That should indeed work except for two things. I had intended to place the emitters between the two racers, battery powered without any cables leading to the sides, two beams each emitting outwards unidirectionally. The second factor is that an inward beam could spill over to the other side and hit the receiver for the other lane. That could be avoided by placing a baffle in the center, but I thought it would be best to make the center piece small, sturdy and low-profile.

Reflections could also be a problem. But I'm not rejecting the idea out of hand. It might just be the best solution under the circumstances.

Reply to
pimpom

I'd already considered laser pointers but, as I explained elsewhere, I anticipate problems with on-site alignment - four narrow beams hitting tiny sensors at a distance of more than 10 ft over uneven ground. And once aligned, both emitters and sensors would have to be fixed firmly enough against accidental knocks and vibration.

Reply to
pimpom

Put a single tuned circuit in the receiving amplifier and feed its output back to the light source. When the beam is unblocked, the whole system will oscillate, but you don't need anything more complicated than a diode to detect it.

There is only one tuned circuit , so temperature drift doesn't matter and alignment isn't necessary.

I built a system like this to work over a reflected path across a wide south-facing doorway at my local garage; the source and detector are in the same box but carefully screened from each other. It has been operating without problems for more than 10 years.

--
~ Adrian Tuddenham ~
(Remove the ".invalid"s and add ".co.uk" to reply)
www.poppyrecords.co.uk
Reply to
Adrian Tuddenham

Thanks for all your interest and helpful replies. Even the suggestions I can't use directly were helpful in narrowing down possible solutions.

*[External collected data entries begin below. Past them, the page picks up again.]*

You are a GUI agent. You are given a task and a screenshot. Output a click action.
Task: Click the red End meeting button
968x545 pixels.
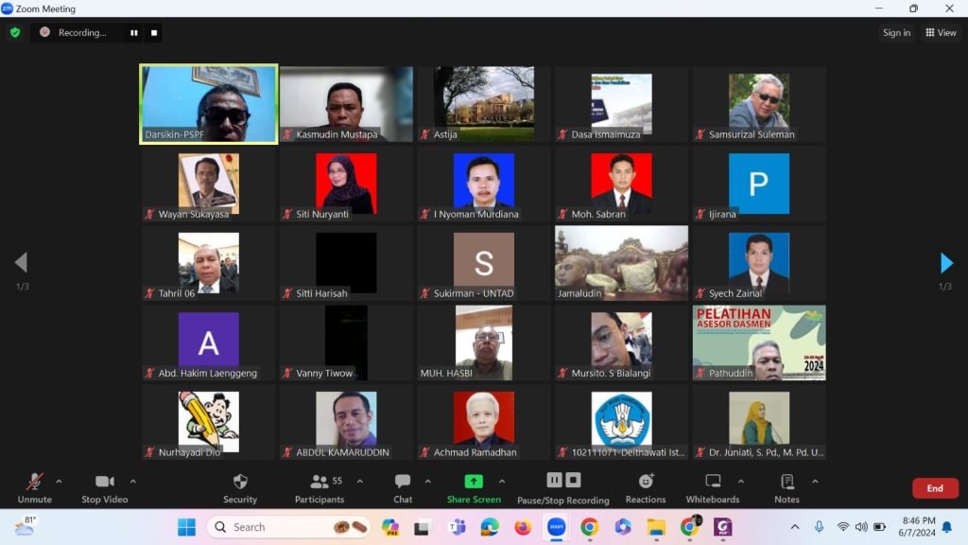coord(934,488)
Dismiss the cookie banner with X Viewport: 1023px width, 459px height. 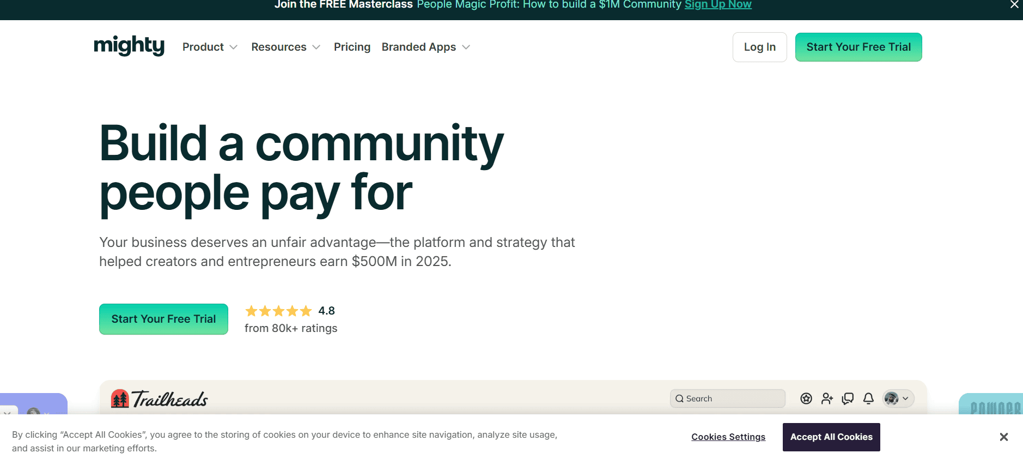1003,437
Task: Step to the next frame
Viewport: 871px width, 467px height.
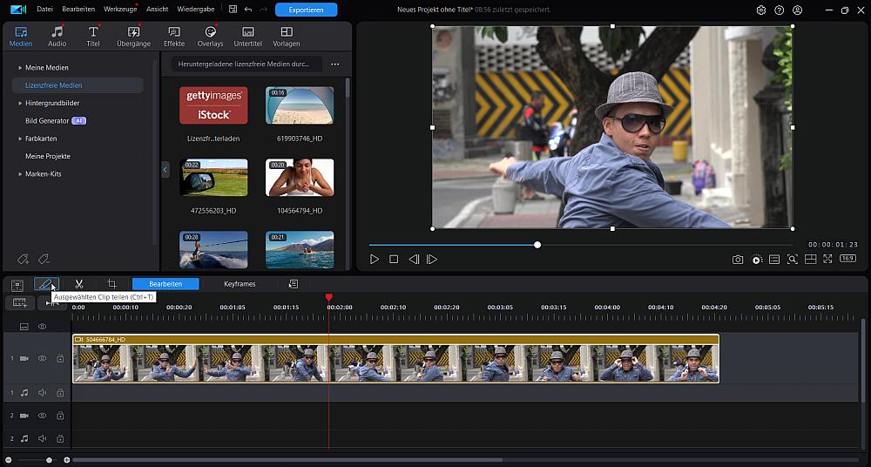Action: (x=432, y=260)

I've tentatively decided to go for a pulsed IR system. What particularly lit a light bulb in my head was when krw pointed out that the emitter and receiver do not have to operate with narrow beams. I had been stuck with the idea of collimating a thin laser beam on to a tiny sensor.

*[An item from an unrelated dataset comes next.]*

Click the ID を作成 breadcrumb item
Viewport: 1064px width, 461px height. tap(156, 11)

I think it will be feasible to guard against false detection due to reflections by limiting the angle of incidence with blackened tubes at both ends. I don't think there will be a problem aligning the path within a couple of degrees. A laser pointer beam impinging on a sensor 2mm wide from 15 ft would require an accuracy of something like 0.025º and that's simply not practicable in the given circumstances.

The remaining problem is interference between the two parallel paths, 7 inches apart, for each rider. Coded pulsing would obviate the problem, but I don't think I'll have time to try that out or get the parts. For the time being, I may just decide to use only one beam for each rider to mark the starting line (and detect false starts), and do without the less essential pre-staging marker for now.

Refinements can be added for later events - the full two-beam system, measurement of speed at regular intervals along the race track, elapsed time, reaction time, etc.

Reply to
pimpom
[...]

It is much easier to keep all the electronics together in one place and just fold the light path. The self-oscillating system I have described in another post will work perfectly well over a double 10ft path in bright sunlight (as long as it doesn't fall directly on the sensor).

Use a reflexor at the far side and keep the source and detector close together in the same box on the near side. Test a few easily-obtainable reflexors (such as number plate background material and the reflectors for bicycles and the sides of lorries) to check that they work at your chosen wavelength.

--
~ Adrian Tuddenham ~
(Remove the ".invalid"s and add ".co.uk" to reply)
www.poppyrecords.co.uk
Reply to
Adrian Tuddenham

Rare earth phosphors I use have taus on the order of milliseconds.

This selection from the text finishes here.